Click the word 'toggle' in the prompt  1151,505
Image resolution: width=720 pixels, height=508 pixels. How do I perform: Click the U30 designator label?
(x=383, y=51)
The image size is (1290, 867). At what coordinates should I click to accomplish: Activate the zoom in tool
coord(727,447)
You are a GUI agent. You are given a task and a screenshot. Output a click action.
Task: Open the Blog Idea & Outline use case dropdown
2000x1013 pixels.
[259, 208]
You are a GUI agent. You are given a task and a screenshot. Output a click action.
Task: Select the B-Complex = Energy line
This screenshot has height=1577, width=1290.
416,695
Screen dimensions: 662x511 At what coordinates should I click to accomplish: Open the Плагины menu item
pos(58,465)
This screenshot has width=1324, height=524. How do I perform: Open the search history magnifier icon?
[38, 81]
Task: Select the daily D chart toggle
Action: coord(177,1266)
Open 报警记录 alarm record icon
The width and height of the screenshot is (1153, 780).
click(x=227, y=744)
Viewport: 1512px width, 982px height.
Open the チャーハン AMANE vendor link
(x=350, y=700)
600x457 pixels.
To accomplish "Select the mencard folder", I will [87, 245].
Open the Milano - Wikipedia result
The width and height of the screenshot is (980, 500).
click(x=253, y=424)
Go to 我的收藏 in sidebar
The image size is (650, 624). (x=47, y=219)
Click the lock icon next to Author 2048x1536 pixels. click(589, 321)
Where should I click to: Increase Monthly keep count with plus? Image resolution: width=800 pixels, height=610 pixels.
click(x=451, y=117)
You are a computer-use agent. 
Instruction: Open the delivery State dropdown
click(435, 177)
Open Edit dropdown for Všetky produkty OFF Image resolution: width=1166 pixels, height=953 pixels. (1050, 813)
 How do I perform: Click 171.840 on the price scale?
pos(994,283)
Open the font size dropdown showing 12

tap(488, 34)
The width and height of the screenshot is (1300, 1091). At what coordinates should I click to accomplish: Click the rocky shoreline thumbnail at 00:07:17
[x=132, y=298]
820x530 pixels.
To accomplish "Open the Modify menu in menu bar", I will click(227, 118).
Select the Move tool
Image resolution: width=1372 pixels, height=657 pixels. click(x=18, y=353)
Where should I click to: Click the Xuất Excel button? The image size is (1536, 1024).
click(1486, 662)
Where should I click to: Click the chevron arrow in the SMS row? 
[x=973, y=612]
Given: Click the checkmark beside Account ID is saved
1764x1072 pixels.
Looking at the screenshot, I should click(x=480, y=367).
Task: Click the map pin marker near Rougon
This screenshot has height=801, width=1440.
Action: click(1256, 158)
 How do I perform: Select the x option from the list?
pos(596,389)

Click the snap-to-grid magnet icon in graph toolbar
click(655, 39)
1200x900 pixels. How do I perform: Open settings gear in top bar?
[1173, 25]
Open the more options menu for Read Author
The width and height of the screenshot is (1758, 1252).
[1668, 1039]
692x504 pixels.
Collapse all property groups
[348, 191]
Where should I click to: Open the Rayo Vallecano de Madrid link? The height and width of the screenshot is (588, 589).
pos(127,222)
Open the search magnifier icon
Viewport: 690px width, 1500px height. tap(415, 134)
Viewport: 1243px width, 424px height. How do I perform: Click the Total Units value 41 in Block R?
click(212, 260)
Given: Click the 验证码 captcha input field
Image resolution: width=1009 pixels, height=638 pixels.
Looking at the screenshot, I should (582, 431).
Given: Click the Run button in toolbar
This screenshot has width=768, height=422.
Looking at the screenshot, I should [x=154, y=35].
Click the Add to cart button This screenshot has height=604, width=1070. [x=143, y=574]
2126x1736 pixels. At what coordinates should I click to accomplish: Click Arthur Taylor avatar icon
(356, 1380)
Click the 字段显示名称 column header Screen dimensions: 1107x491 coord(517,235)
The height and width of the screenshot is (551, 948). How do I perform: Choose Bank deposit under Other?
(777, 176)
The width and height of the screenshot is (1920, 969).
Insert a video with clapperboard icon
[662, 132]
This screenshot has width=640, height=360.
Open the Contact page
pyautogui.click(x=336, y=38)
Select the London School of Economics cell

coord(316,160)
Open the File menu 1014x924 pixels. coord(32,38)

──────

Try it> Your answer should be the lines from the one that contains "Image resolution: width=1009" through the last line of the material, copied exactly.

Task response>
Image resolution: width=1009 pixels, height=638 pixels.
Looking at the screenshot, I should (582, 431).
Given: Click the Run button in toolbar
This screenshot has width=768, height=422.
Looking at the screenshot, I should [x=154, y=35].
Click the Add to cart button This screenshot has height=604, width=1070. [x=143, y=574]
2126x1736 pixels. At what coordinates should I click to accomplish: Click Arthur Taylor avatar icon
(356, 1380)
Click the 字段显示名称 column header Screen dimensions: 1107x491 coord(517,235)
The height and width of the screenshot is (551, 948). How do I perform: Choose Bank deposit under Other?
(777, 176)
The width and height of the screenshot is (1920, 969).
Insert a video with clapperboard icon
[662, 132]
This screenshot has width=640, height=360.
Open the Contact page
pyautogui.click(x=336, y=38)
Select the London School of Economics cell

coord(316,160)
Open the File menu 1014x924 pixels. coord(32,38)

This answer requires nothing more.